In 2016, Beer Lab opened its doors in Hawai‘i, inviting fellow beer lovers in for a memorable experience. Thanks to some inspiration from Dogfish Head Brewery, their beer labs were designed to do exactly that. According to their website, their seven-barrel system gives their master brewers an opportunity to “create unique brews with varying malt bills, hop profiles and specialty ingredients” freely and constantly. Over the years, their customers have been spoiled expecting and often getting new brews every visit.
Live Pono, Drink Ono
The market for beer and football has thrived in Hawai‘i. However, the people of Hawai‘i have long looked elsewhere to source this tradition.
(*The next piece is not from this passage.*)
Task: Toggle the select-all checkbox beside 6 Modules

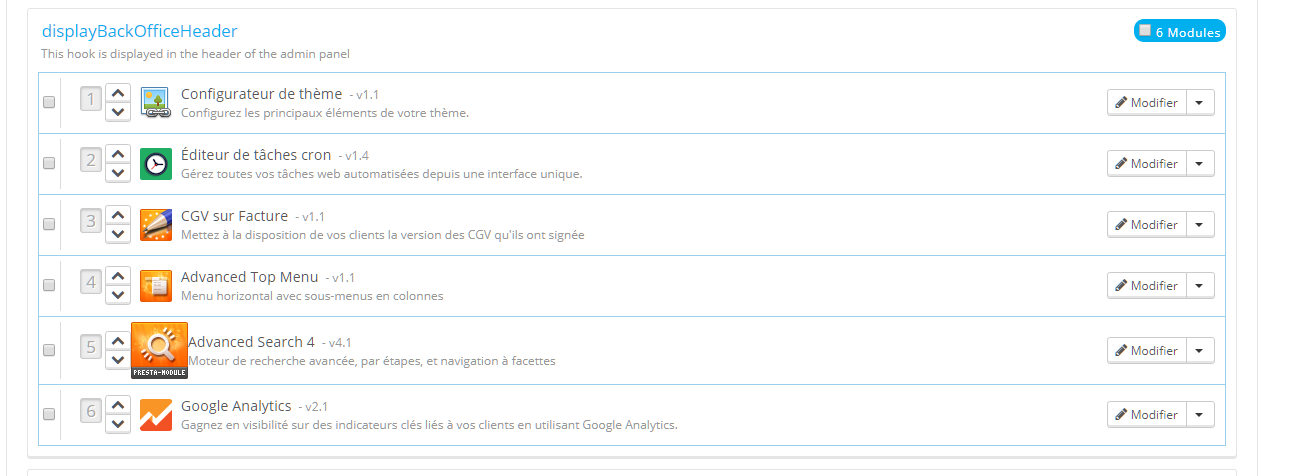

The way Wong views it, importing beer is just “shipping water across the ocean,” as he’ll be quick to remind you that beer is 95% H₂O. But thanks to the innovative work of local craft brewers and coaches, the market is quickly growing domestically.
Three juggernauts of the movement — Wong, Kyle Shimabukuro and Coach Rolovich — teamed up to create a beer that tells that story. They call it the “Poi Pounder.”
“Beer has historically been hyper local as every culture has its own tastes and styles,” Wong said.
According to Wong, the Poi Pounder was created to celebrate that.
Rolovich attributes a lot of his on-field success to the community support he receives. As an ode to the community, he and Wong created a beer that local players and fans can be proud of and enjoy. They decided on a craft beer inspired by the staple Hawaiian dessert Kulolo. The beer’s ingredients closely resemble the delicacy’s recipe, using ingredients like local taro and coconut to go along with its vanilla, hops and barley.
Wong called on fellow local entrepreneur Shimabukuro, founder of HiLife, to mock up the bottle’s branding. The designer decided to use the iconic “pride rock” head, the mad Beer Lab scientist and signature HiLife logo to permanently stamp the collaboration.
The beer, to say the least, has been a success. At the time we visited, just one bottle remained, which was heavily guarded by Wong at the university pub. Luckily, the Poi Pounder is on tap at every location.
“Build it and They Will Come”
Chances are, you will never find one of Beer Lab’s creations in the store now or in the future. The beers crafted in the Beer Lab are made for Beer Lab. While there are many batches, each beer is meant to be enjoyed in the aura that the pubs create because the beer is only one part of the overall experience.
“We wanted less of a destination and more of a home,” Wong said, describing the setting they strive to achieve at every location.
For Wong, the experience starts with the employees.
“We work hard to ensure our beer tenders love their jobs and are stoked to be working! Beer tastes better served with a smile and by people who love what they are serving.”
Although the menu is always evolving, three staples have managed to stick around: the Ko‘olauloa, the Omakase and Pansan brews. The Ko‘olauloa is a hazy IPA that combines fruity aromas with hoppy bitterness. The Omakase is a play on the “catch of the day” menu item that most restaurants feature and is simply the bartender’s favorite for that day. Finally, the Pansan brew is not only inspired by the Philippines, but also designed to help sustain the country’s oceans — all proceeds from the beer are donated to the Pride 4 Philippines foundation.